Under Title IX, a federal law that protects against not only rape and sexual harassment, but also domestic violence in U.S. federally-funded educational institutions, students who experience abuse are able to report this violence to their school and receive protection from their abusers. Some of the help the victim may receive from the school may include academic punishment for the abuser (if the abuser is another student) that isn’t quite as severe as being charged with the crime of assault, but doesn’t allow them to go unpunished either.
However, a victim of domestic violence can press legal charges if they wish to. They can even report the abuse to both their school and the law enforcement authorities. Often times, schools may even be able to aid the student in the process of pressing charges against the accused.
Within individual counseling, having a knowledgeable confidant can help clear up any uncertainties a victim may have about whether or not a violent relationship can or should be salvaged, and an expert can provide more advice on how to proceed in stopping the abuse. Alternatively, couple’s counseling may be a healthy way to work out the issues in an unhealthy relationship. Therapy may help an abuser recognize why their behavior is unacceptable and give them the tools they need to prevent these actions from happening again.

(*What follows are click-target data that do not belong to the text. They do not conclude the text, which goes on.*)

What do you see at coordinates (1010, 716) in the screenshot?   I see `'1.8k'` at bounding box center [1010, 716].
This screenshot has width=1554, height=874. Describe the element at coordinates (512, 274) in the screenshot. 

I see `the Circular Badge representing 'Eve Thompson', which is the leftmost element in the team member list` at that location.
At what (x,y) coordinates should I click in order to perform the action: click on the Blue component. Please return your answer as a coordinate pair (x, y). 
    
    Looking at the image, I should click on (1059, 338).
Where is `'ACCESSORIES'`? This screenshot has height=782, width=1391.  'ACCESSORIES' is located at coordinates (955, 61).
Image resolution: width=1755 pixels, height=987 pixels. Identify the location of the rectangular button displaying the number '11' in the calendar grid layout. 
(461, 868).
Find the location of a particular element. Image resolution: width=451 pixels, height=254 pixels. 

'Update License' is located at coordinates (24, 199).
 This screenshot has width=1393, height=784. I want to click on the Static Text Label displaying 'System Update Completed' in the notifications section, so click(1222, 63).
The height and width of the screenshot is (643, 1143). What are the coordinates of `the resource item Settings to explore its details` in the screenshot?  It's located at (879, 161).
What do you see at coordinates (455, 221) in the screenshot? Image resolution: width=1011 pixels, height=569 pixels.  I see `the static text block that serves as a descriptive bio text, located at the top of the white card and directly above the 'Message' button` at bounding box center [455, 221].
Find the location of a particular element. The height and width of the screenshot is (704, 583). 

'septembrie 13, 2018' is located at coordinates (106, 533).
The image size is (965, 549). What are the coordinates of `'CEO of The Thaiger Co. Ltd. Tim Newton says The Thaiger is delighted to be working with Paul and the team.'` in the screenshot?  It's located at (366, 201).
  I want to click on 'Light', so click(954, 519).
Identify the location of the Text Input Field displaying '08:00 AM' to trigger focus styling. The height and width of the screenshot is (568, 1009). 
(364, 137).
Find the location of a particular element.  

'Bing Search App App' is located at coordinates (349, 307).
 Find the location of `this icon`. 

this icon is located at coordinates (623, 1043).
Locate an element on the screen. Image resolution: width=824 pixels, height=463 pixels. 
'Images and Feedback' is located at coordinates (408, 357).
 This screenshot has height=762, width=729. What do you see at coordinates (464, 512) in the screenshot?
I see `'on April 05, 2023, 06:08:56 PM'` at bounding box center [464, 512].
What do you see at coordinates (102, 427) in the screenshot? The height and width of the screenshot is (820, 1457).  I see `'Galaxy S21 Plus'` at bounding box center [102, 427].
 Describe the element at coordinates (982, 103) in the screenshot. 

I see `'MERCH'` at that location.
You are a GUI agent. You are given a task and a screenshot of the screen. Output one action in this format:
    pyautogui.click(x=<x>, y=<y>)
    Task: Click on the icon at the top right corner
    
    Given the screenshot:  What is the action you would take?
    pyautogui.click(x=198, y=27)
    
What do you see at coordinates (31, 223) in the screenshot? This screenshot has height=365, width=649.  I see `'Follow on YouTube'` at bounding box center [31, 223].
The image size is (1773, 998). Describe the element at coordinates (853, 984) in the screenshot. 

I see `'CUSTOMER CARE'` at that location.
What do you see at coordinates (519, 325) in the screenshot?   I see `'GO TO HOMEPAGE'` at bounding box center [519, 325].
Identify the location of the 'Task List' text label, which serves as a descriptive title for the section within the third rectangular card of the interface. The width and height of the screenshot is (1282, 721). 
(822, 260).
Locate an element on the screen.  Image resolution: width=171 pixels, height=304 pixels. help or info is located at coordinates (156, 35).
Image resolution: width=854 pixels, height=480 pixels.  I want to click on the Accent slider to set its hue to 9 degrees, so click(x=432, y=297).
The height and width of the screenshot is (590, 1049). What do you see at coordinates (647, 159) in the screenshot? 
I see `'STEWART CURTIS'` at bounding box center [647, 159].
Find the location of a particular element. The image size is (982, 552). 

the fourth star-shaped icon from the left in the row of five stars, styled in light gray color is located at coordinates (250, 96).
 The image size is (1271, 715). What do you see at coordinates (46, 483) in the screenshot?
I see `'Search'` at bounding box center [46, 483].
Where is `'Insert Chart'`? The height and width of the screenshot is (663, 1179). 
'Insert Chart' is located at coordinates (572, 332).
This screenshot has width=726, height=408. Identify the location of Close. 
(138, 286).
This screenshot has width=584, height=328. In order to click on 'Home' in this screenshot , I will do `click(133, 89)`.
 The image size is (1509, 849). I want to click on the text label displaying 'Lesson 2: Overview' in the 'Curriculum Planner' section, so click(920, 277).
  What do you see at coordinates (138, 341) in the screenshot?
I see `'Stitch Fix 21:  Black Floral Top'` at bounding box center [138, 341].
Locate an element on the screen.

Counseling is also an option for those who have abandoned unhealthy relationships. The issue of abuse doesn’t always go away just because the relationship ends. Many victims of domestic violence suffer from PTSD (Post Traumatic Stress Disorder) or general feelings of unease, guilt, or shame long after they escape their abuser. There’s no shame, however, in talking to a professional. Students can either approach their own psychiatrists, psychologists, or counselors about the issue, or they can take advantage of the free mental health services most universities offer to students. Talking to someone, whether that is a stranger or a friend, can be a very healthy way to vent about trauma and relieve the burden of such a negative experience.